Topological rigidity of quoric manifolds
I. Gkeneralis, S. Prassidis
TL;DR
The paper proves an equivariant rigidity theorem for quoric manifolds, quaternionic analogues of toric spaces, by developing a canonical-model framework and using the Euler class obstruction of the orbit map. The main result shows that a locally linear $Q^n$-manifold equivariantly homotopy equivalent to a quoric manifold is actually equivariantly homeomorphic to it, provided the base is a nice homotopy polytope. The approach extends methods from Coxeter and toric geometry to the quaternionic setting, leveraging regular corners, characteristic functors, and face-preserving maps, and culminates in a mechanism to lift equivariant homotopy equivalences to genuine equivariant homeomorphisms via surgery-type arguments. This advances rigidity results beyond tori to the non-commutative $(S^3)^n$-actions and clarifies how orbit-space combinatorics governs global equivariant topology.
Abstract
Quoric manifolds are the quaternionic analogue of toric manifolds.

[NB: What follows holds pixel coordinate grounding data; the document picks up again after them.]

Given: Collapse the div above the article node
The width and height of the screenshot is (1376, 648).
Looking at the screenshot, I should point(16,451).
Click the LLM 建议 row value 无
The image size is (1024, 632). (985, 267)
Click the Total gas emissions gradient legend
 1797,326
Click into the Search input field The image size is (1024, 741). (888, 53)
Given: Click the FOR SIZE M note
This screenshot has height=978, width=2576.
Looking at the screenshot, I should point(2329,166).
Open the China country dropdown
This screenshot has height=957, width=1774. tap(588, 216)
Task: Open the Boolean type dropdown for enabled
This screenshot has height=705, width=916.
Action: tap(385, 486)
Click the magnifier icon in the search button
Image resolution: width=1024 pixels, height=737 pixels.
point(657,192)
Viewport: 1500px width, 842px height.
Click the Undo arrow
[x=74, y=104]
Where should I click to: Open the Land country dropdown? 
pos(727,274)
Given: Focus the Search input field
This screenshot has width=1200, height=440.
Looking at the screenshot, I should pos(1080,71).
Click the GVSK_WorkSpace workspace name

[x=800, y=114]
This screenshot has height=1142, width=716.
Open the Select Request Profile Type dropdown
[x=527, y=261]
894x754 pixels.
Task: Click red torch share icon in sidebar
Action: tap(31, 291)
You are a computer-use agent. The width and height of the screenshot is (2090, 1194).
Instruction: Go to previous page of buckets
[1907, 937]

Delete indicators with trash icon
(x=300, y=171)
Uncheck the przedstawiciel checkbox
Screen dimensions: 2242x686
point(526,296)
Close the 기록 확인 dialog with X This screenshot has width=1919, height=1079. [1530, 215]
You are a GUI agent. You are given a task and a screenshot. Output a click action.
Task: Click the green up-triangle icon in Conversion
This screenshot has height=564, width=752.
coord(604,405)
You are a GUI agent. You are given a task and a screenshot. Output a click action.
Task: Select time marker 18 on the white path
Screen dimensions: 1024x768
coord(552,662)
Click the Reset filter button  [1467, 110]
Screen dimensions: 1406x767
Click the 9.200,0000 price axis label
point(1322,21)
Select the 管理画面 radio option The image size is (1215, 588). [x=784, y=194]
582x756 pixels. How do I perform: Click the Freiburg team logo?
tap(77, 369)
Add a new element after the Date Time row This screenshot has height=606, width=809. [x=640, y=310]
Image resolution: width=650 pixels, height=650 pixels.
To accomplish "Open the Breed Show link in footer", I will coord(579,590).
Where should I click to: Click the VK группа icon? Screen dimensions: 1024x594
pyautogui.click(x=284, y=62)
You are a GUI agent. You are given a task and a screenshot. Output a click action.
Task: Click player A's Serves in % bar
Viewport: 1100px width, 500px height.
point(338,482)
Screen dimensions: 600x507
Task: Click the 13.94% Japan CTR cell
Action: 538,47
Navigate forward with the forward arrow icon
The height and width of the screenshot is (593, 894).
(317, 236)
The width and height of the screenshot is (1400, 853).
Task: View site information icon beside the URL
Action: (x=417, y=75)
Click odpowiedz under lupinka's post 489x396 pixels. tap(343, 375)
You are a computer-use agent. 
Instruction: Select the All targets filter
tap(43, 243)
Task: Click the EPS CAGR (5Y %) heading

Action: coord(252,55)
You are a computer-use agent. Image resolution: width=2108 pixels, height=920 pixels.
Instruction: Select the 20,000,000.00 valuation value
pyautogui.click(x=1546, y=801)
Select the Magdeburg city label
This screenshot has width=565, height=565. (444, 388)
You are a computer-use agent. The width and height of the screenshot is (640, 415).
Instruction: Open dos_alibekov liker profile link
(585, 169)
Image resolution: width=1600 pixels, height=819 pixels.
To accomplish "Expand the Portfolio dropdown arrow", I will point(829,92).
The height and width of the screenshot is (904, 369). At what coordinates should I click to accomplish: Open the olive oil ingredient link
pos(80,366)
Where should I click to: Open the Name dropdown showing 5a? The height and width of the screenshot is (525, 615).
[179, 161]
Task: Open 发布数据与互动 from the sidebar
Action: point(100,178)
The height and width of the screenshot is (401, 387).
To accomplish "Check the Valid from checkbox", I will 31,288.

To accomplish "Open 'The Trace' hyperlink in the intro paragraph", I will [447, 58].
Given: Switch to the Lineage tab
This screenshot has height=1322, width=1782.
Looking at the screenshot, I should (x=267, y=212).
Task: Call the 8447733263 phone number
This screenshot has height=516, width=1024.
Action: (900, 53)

They admit a locally nice action of $(S^3)^n$ and the quotient is a manifold with corners. We show that they satisfy equivariant rigidity. More precisely, any locally linear $(S^3)^n$-manifold that it is equivariantly homotopic equivalent to a quoric manifold is equivariantly homeomorphic to it. The proof is given by generalising the methods of used in Coxeter and toric manifolds.